Interestingly, even the candidate contesting for the elections has not received his ballot paper.
Members have been questioning the election process since a while, and a member, Dr Dharminder Singh Brar, even challenged the conduct of polls in the Punjab and Haryana high court.
Kulwant Singh, who is contesting the polls, said, “How can I stand by the election system, when even I haven't received my ballot till now?”
Singh added that more than 50% doctors had not received their ballot and it was not possible for everyone to go to director of research and medical education (DRME) to get their duplicate vote, therefore, often decreasing the voting percentage in these elections.
There are nearly 15,000 voters in Punjab, but during the elections held in 2009, only 6,000 of them voted, making the vote percentage less than 50%.
Dr GS Grewal, a member of Punjab Medical council (PMC), said the MCI should send the ballot by registered or speed post instead of ordinary post. “How is the MCI sure that by sending ballot through ordinary post, it would reach the right candidate? Many times there are speculations that the ballots have been received at the post office by someone else, and sent in favour of some other candidate. Who would secure the right to vote of the members in such a case?”Grewal added.

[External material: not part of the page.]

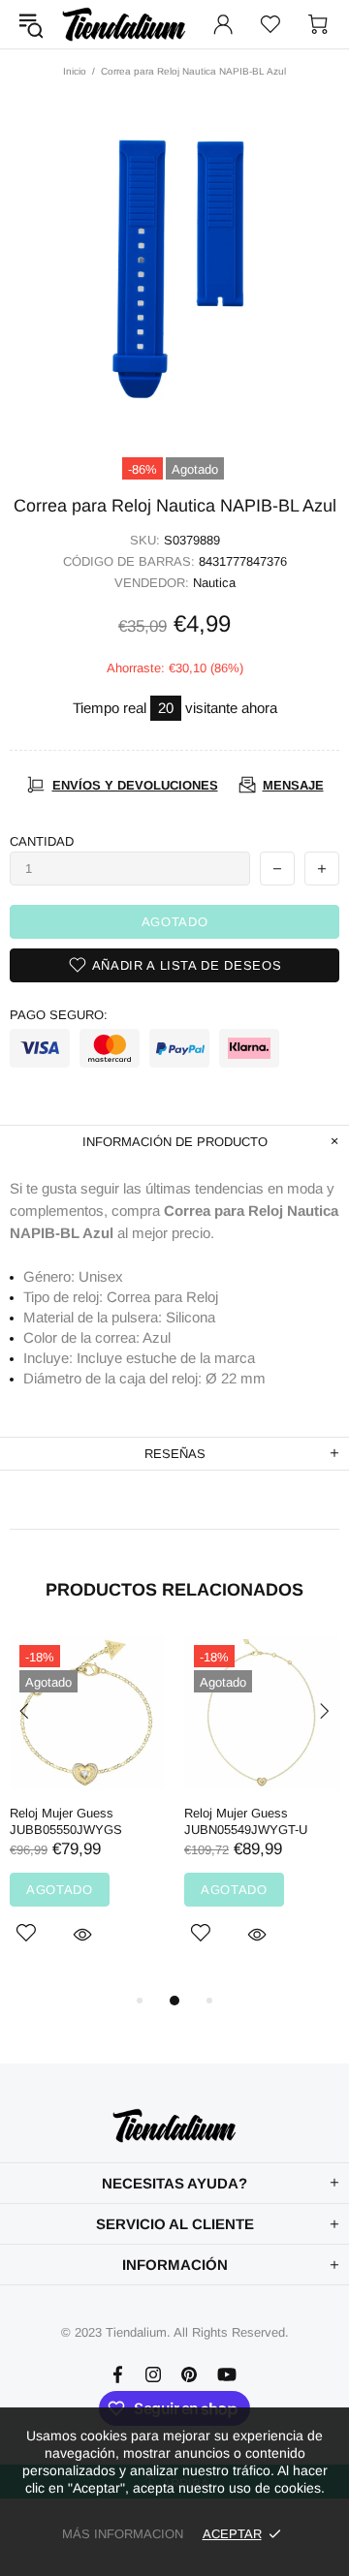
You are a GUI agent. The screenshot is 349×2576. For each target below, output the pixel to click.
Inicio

He further said that there was no proper system to check if the person who received the ballot voted, or if someone else voted for him.

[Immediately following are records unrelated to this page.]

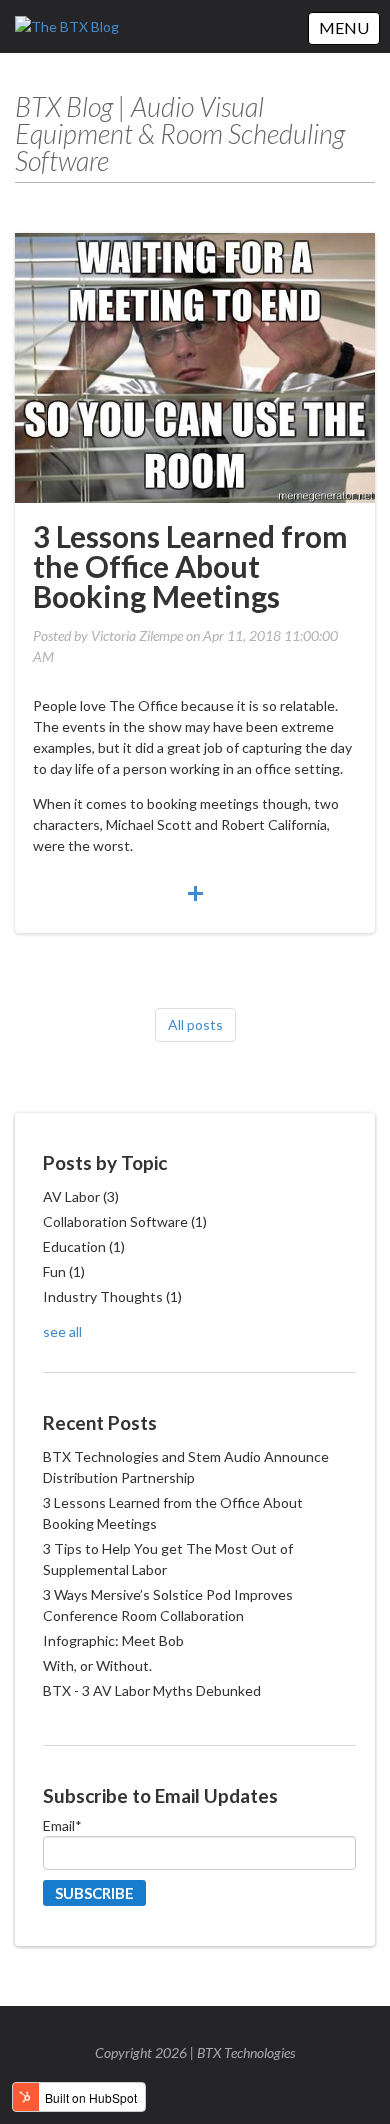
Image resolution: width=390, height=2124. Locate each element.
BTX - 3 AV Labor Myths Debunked (152, 1690)
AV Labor (81, 1196)
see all (62, 1331)
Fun (64, 1271)
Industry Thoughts (112, 1296)
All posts (195, 1024)
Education (84, 1246)
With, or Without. (97, 1665)
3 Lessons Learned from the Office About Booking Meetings (190, 566)
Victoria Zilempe (137, 635)
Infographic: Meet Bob (113, 1640)
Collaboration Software (125, 1221)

Condemning the process, Manoj Sobti, member of PMC and former president of Indian Medical Association, Punjab, said, “I was in Hoshiarpur a few days back, and came to know that only 10% MCI members received their ballots, while the rest have been waiting.”
The MCI should think of other options such as e-voting or voting at the office-level so that everybody gets a chance to vote for the highest body of medical profession, Sobti added.